Now to address some of BLs comments. I respect that your decision to exit BCART is the right one for you. However, in our past exchanges I have often cautioned that your models are based on extrapolation of the current RUO sales into the future. I believe a quantum leap occurs when a product designed for the Point of Care (POC) market is no longer blocked from this market (i.e., selling only into the RUO facilities). As I have elaborated on in prior posts, the Idylla console costs are currently about 1/10 of the cost of a Fisher or Illumina product that is being marketed for the POC users. Upon the approval of major assays (MSI, Gene Fusion, etc.), I believe the console price will be increased such that these sales will also generate profits. The Cepheid example that I often quote is to demonstrate how well a POC cartridge based MDx system is received by the market due to the quick results and ease of use. Yes, Cepheid had the advantage of higher console/equipment placement profit margins early during its launch. Gene Expert had the luxury of being able to ride the tide of quick approvals of its content for diagnostic use. Diseases such as anthrax, H1N1 and tuberculosis resulted in scares that lead to quick diagnostic use approvals. This enabled Cepheid to charge more for the console. Cancer when viewed across the entire population is more of a chronic rather than acute health concern). As such, Idylla assay content is subject to a longer review. Also, a significant portion of Cepheid's sales were the high throughput infinity units that could analyze something on the order of 50 tests at a time. This increased the average profit margins on the front end instrument placement.
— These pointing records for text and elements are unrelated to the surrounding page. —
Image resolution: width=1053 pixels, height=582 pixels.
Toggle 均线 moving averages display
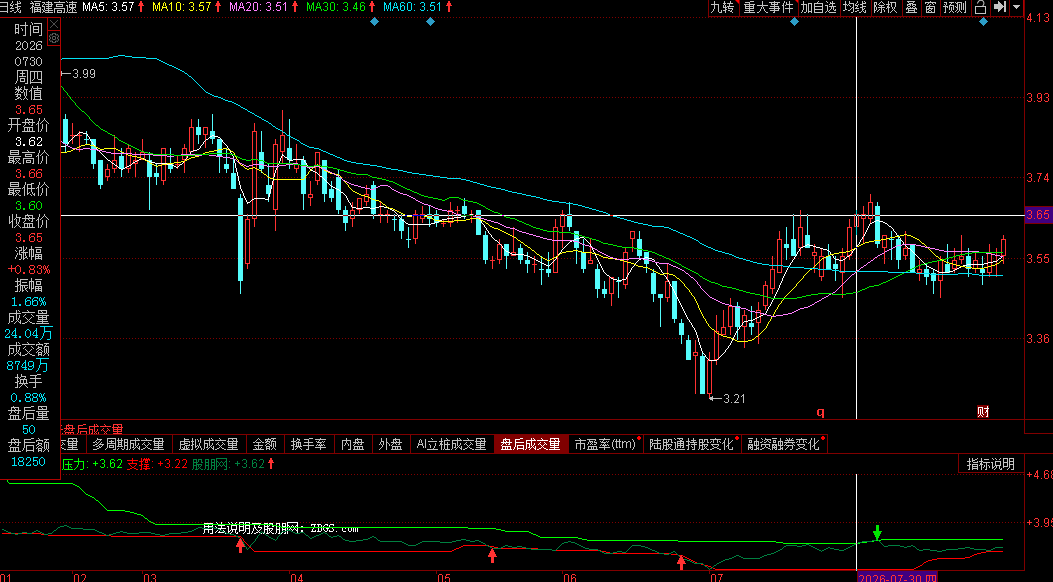(855, 7)
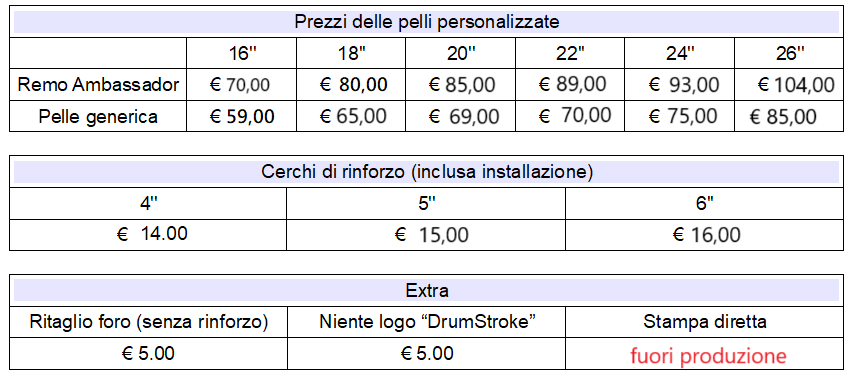Screen dimensions: 850x376
Task: Select the € 93,00 price for 24''
Action: 684,85
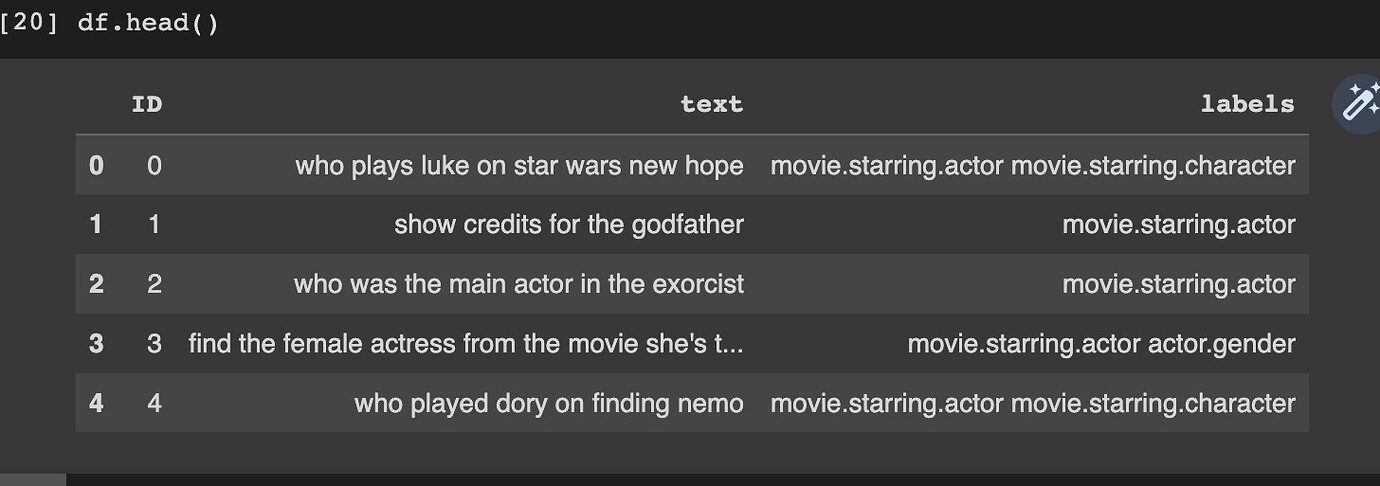
Task: Click the text column header
Action: 711,104
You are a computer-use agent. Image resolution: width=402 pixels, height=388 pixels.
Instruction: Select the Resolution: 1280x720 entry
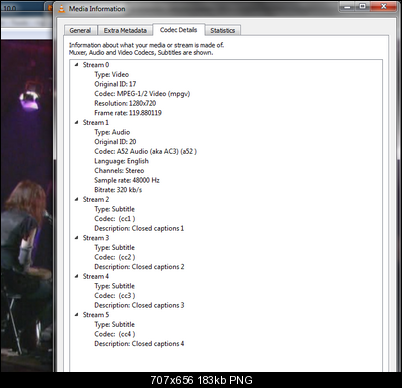(125, 103)

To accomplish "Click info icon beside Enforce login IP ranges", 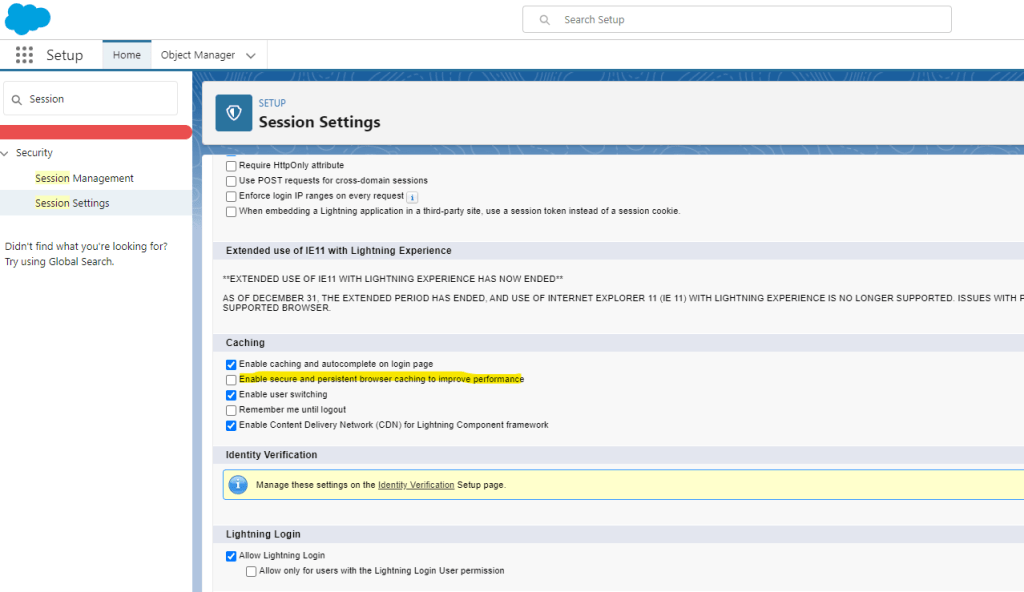I will (x=412, y=197).
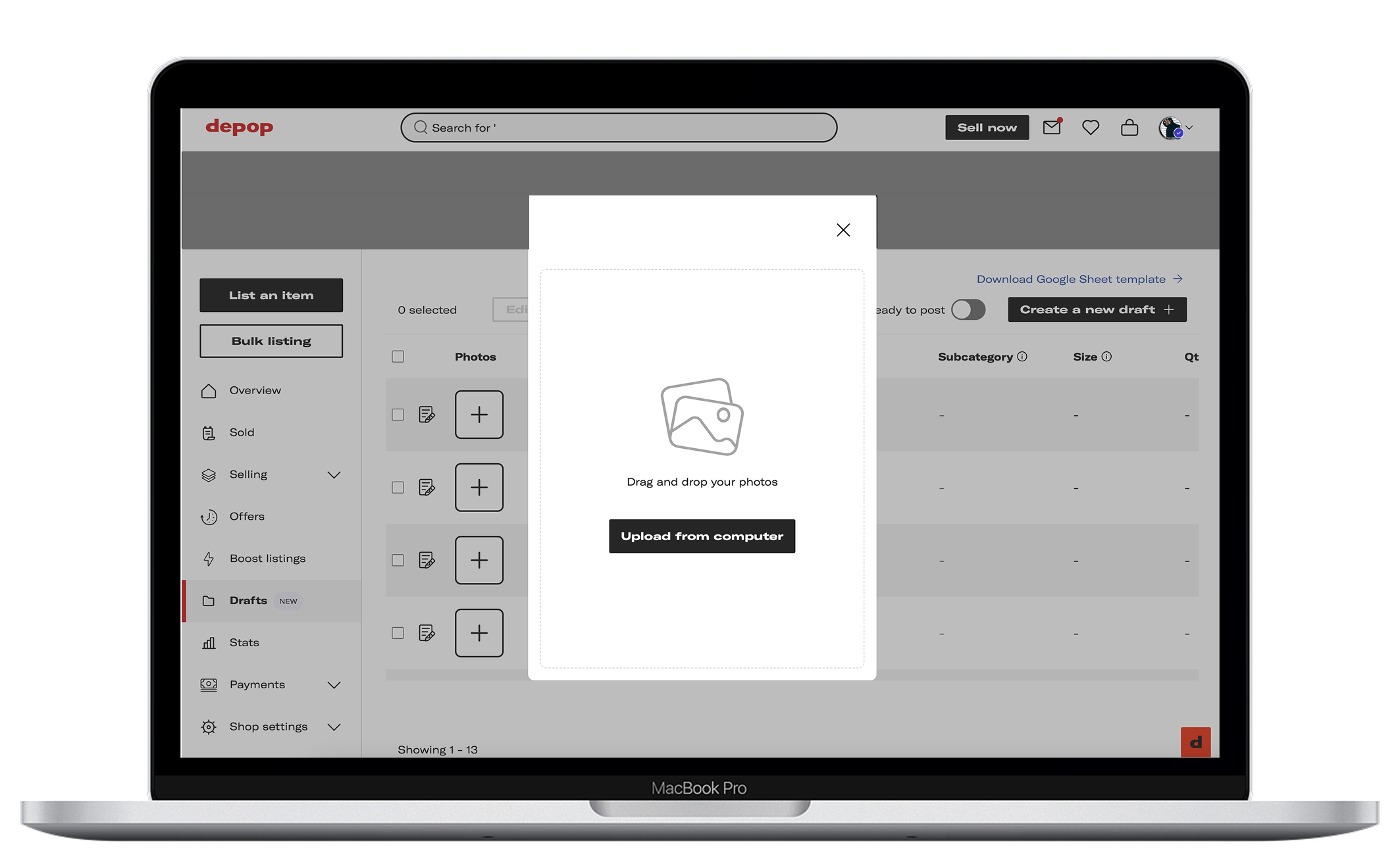Open the messages envelope icon
This screenshot has height=866, width=1400.
click(1051, 127)
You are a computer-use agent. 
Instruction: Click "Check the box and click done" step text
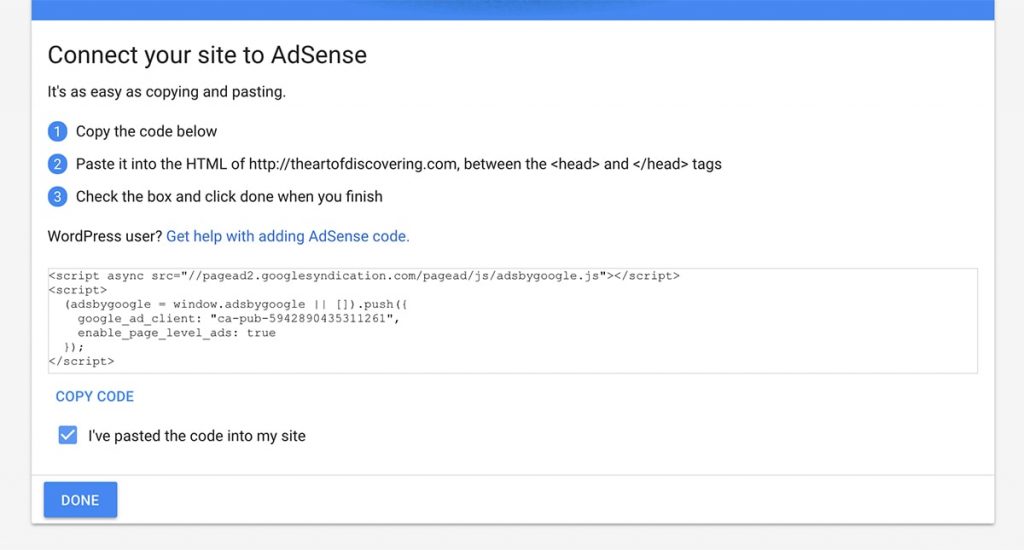click(x=229, y=197)
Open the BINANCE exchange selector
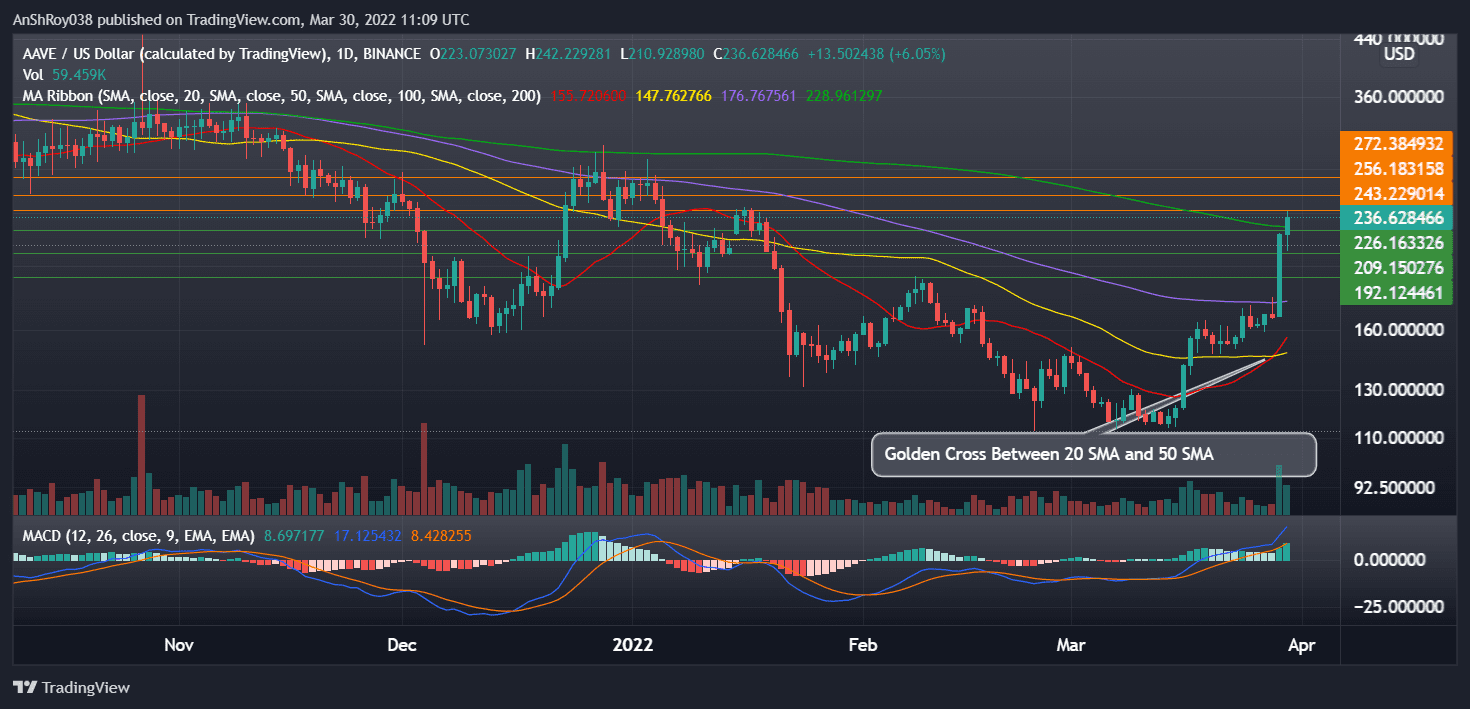The image size is (1470, 709). click(x=389, y=55)
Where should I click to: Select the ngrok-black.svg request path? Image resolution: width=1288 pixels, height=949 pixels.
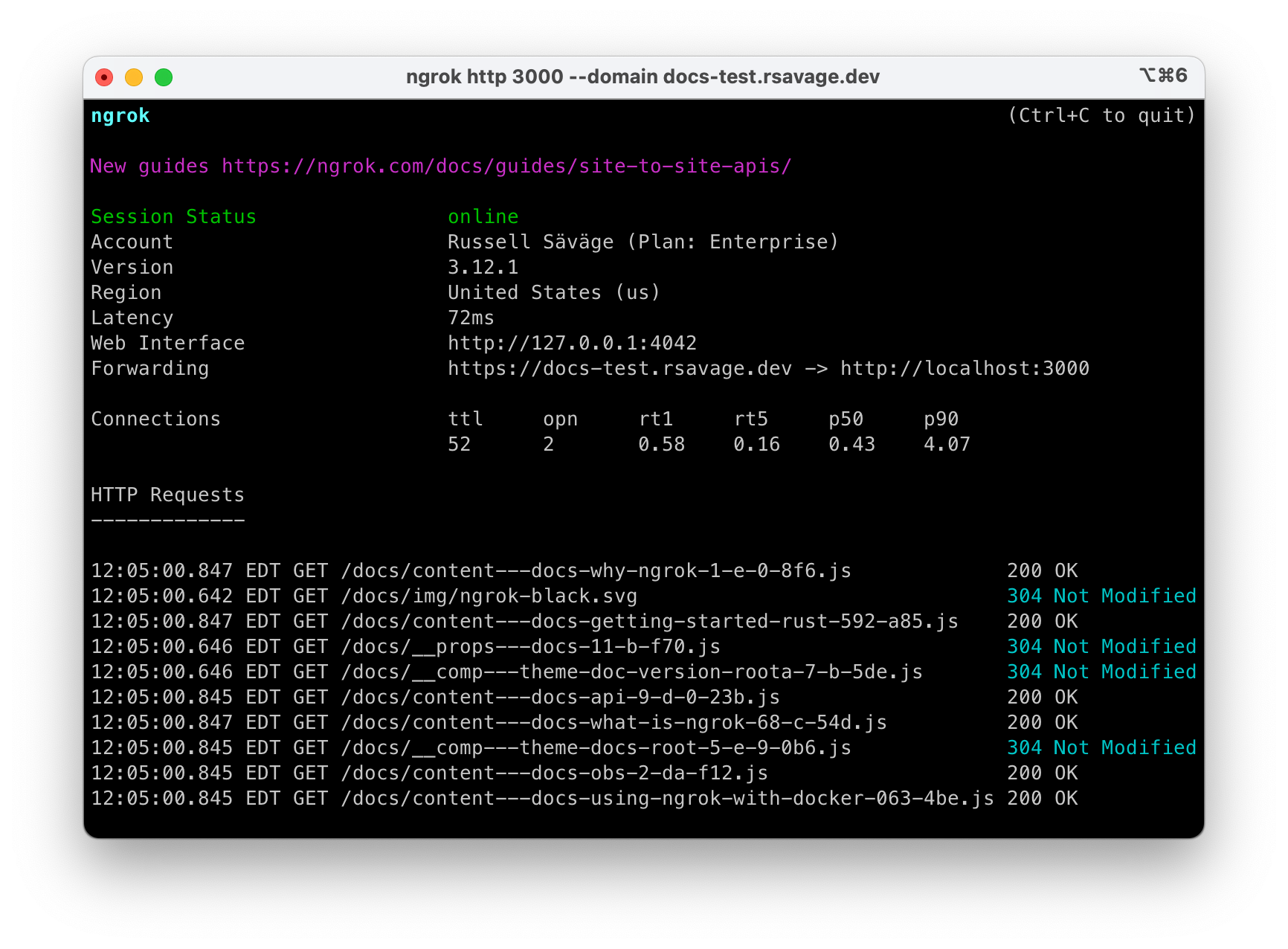489,596
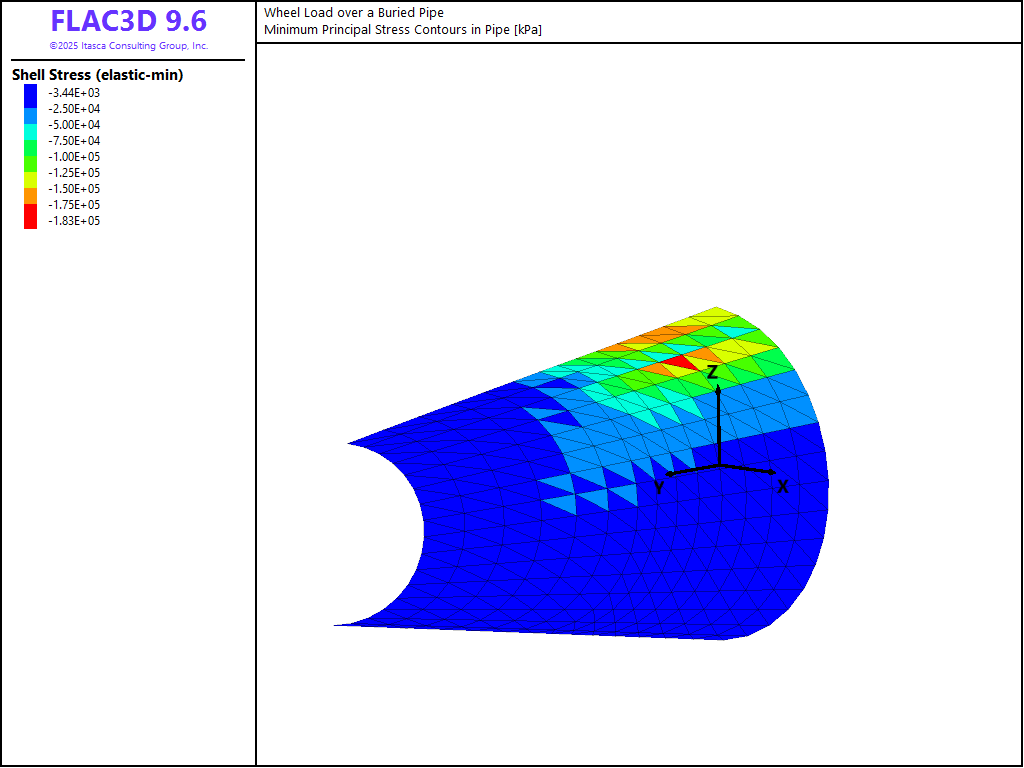Select the -3.44E+03 legend value

tap(74, 93)
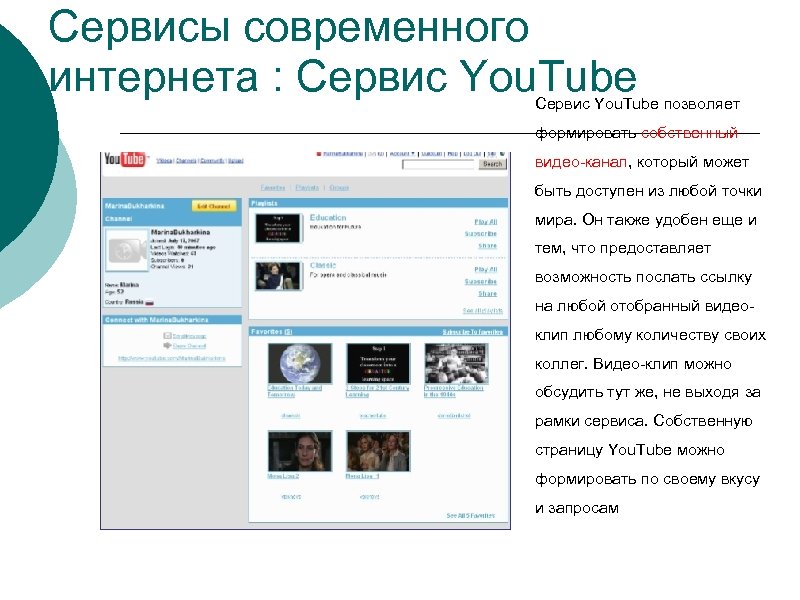800x600 pixels.
Task: Click the Share Channel arrow icon
Action: pyautogui.click(x=167, y=345)
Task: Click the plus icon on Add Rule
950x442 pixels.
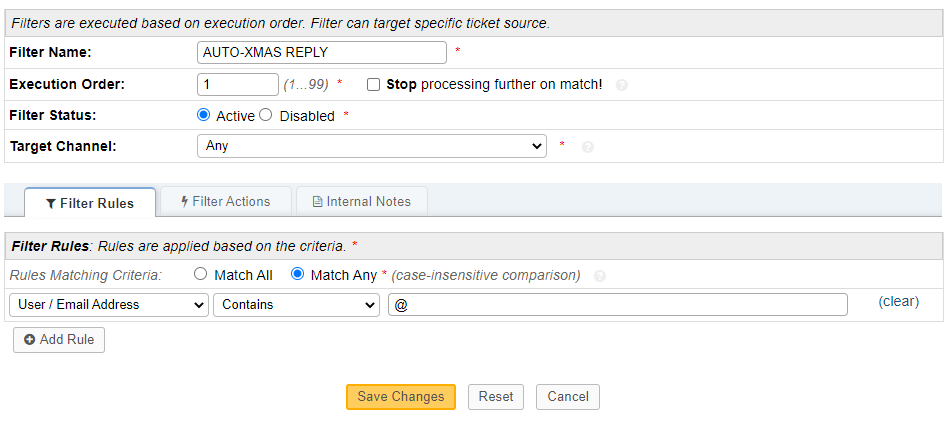Action: coord(29,340)

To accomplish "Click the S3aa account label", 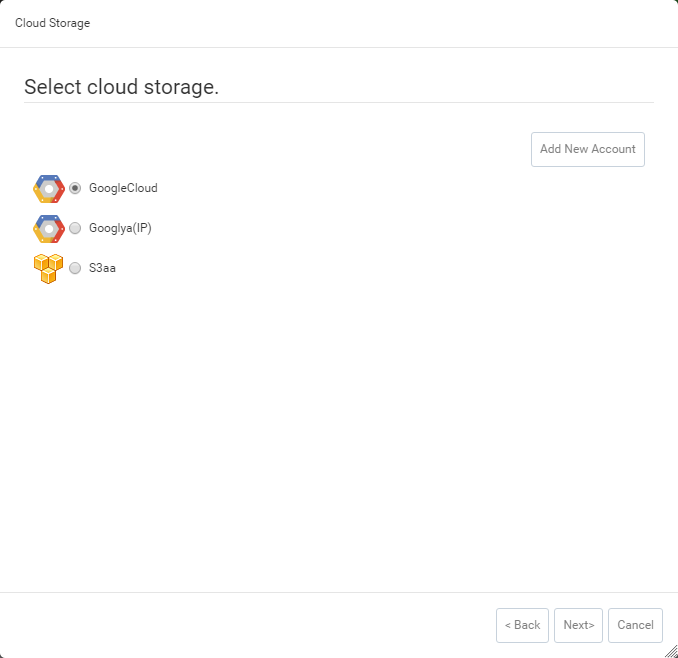I will (102, 268).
Currently, the RUO game is to place a console at tier 1 research facility at cost in hopes that the user will write a research paper that is favorable in order to help with future sales. This is happening but it is not a profitable model. I would not base my future sales/profits assumptions that this continues until 2024 when the company tells you it will be shifting to the POC model in the next year well before that time frame. However, it is a necessary step for Idylla assays to gain POC diagnostic approval from FDA or Japan and China's regulatory authorities. I think Asia may emerge as a significant market before the US. The US response to COVID 19 is a patchwork of actions at the state and city levels. Unfortunately, without travel restrictions I fear that the outbreak will persist longer and shift geographically across the US and reoccur numerous times. This may make it a difficult sales environment until a vaccine is available. Asia is emerging quicker from their outbreaks. The delay in significant sales in Japan following the November approval is understandable. Nichirei is a conglomerate not a research institution, it is likely to allocate resources based on the immediate potential to monetize its investment. They most likely have most of the consoles they need for preparing the registration applications. The sales ramp occurs when they receive diagnostic use authorization and can be reimbursed by insurance for the tests that are run. The 2000 console number floated in a previous press release likely assumes widespread assay content approved for diagnostic use. If I were BCART, I would slow the US expansion hiring until the US gets a better handle on the pandemic.
Just in recap, I would not extrapolate the current RUO sales to 2024. Diagnostic use approvals will enable BCART to leverage the much larger sales forces of its partners (BMS, AZN, Amgen, EXAS etc.) such that the cost of sales will decrease at the same time that the sales revenues increase. This is a formula for the path to profitability that is not reflected by your financial modeling.